Saved data entries:

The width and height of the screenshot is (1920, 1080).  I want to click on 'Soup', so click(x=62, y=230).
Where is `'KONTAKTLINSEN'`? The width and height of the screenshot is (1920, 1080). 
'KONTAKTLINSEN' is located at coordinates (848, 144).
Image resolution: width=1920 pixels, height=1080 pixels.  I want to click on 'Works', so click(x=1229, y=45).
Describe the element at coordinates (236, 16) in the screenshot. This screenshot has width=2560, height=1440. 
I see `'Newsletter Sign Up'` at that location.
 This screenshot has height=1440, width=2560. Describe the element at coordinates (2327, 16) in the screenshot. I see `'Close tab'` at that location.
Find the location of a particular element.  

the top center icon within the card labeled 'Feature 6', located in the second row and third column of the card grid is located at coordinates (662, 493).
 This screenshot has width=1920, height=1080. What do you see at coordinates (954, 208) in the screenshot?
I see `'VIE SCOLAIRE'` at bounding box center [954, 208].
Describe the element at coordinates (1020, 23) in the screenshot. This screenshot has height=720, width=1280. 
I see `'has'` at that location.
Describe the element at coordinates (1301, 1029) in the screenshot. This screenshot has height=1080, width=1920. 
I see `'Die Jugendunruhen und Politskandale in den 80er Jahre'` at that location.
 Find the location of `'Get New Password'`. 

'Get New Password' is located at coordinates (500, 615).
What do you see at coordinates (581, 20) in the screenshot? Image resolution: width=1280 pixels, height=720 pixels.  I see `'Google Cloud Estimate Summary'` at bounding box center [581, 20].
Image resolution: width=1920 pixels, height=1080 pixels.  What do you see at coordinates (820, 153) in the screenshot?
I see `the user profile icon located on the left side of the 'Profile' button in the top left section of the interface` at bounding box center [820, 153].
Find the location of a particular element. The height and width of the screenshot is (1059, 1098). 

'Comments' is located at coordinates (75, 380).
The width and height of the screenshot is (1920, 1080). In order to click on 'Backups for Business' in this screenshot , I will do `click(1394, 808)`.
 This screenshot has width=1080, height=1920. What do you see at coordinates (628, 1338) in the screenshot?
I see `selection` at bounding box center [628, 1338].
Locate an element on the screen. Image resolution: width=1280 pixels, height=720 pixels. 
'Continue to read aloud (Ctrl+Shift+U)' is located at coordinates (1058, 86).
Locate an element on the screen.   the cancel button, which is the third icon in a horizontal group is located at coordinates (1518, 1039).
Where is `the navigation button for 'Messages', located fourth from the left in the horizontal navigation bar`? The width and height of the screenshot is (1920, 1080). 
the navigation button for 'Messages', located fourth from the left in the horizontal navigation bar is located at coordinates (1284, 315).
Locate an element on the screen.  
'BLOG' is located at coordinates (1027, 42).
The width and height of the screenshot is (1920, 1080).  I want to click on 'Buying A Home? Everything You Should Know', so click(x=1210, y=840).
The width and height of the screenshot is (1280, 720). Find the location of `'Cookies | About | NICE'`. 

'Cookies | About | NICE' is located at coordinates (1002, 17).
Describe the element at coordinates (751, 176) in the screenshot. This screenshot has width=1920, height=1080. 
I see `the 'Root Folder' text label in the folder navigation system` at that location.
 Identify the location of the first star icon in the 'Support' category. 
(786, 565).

### Exercise instructions
Update the data above by putting "Find an element in the screenshot." in place of "Locate an element on the screen." everywhere it appears, with no other changes.

### Exercise result
The width and height of the screenshot is (1920, 1080).  I want to click on 'Soup', so click(x=62, y=230).
Where is `'KONTAKTLINSEN'`? The width and height of the screenshot is (1920, 1080). 
'KONTAKTLINSEN' is located at coordinates (848, 144).
Image resolution: width=1920 pixels, height=1080 pixels.  I want to click on 'Works', so click(x=1229, y=45).
Describe the element at coordinates (236, 16) in the screenshot. This screenshot has width=2560, height=1440. 
I see `'Newsletter Sign Up'` at that location.
 This screenshot has height=1440, width=2560. Describe the element at coordinates (2327, 16) in the screenshot. I see `'Close tab'` at that location.
Find the location of a particular element.  

the top center icon within the card labeled 'Feature 6', located in the second row and third column of the card grid is located at coordinates (662, 493).
 This screenshot has width=1920, height=1080. What do you see at coordinates (954, 208) in the screenshot?
I see `'VIE SCOLAIRE'` at bounding box center [954, 208].
Describe the element at coordinates (1020, 23) in the screenshot. This screenshot has height=720, width=1280. 
I see `'has'` at that location.
Describe the element at coordinates (1301, 1029) in the screenshot. This screenshot has height=1080, width=1920. 
I see `'Die Jugendunruhen und Politskandale in den 80er Jahre'` at that location.
 Find the location of `'Get New Password'`. 

'Get New Password' is located at coordinates (500, 615).
What do you see at coordinates (581, 20) in the screenshot? Image resolution: width=1280 pixels, height=720 pixels.  I see `'Google Cloud Estimate Summary'` at bounding box center [581, 20].
Image resolution: width=1920 pixels, height=1080 pixels.  What do you see at coordinates (820, 153) in the screenshot?
I see `the user profile icon located on the left side of the 'Profile' button in the top left section of the interface` at bounding box center [820, 153].
Find the location of a particular element. The height and width of the screenshot is (1059, 1098). 

'Comments' is located at coordinates (75, 380).
The width and height of the screenshot is (1920, 1080). In order to click on 'Backups for Business' in this screenshot , I will do `click(1394, 808)`.
 This screenshot has width=1080, height=1920. What do you see at coordinates (628, 1338) in the screenshot?
I see `selection` at bounding box center [628, 1338].
Find an element in the screenshot. Image resolution: width=1280 pixels, height=720 pixels. 
'Continue to read aloud (Ctrl+Shift+U)' is located at coordinates (1058, 86).
Find an element in the screenshot.   the cancel button, which is the third icon in a horizontal group is located at coordinates (1518, 1039).
Where is `the navigation button for 'Messages', located fourth from the left in the horizontal navigation bar`? The width and height of the screenshot is (1920, 1080). 
the navigation button for 'Messages', located fourth from the left in the horizontal navigation bar is located at coordinates (1284, 315).
Find an element in the screenshot.  
'BLOG' is located at coordinates (1027, 42).
The width and height of the screenshot is (1920, 1080).  I want to click on 'Buying A Home? Everything You Should Know', so click(x=1210, y=840).
The width and height of the screenshot is (1280, 720). Find the location of `'Cookies | About | NICE'`. 

'Cookies | About | NICE' is located at coordinates (1002, 17).
Describe the element at coordinates (751, 176) in the screenshot. This screenshot has width=1920, height=1080. 
I see `the 'Root Folder' text label in the folder navigation system` at that location.
 Identify the location of the first star icon in the 'Support' category. 
(786, 565).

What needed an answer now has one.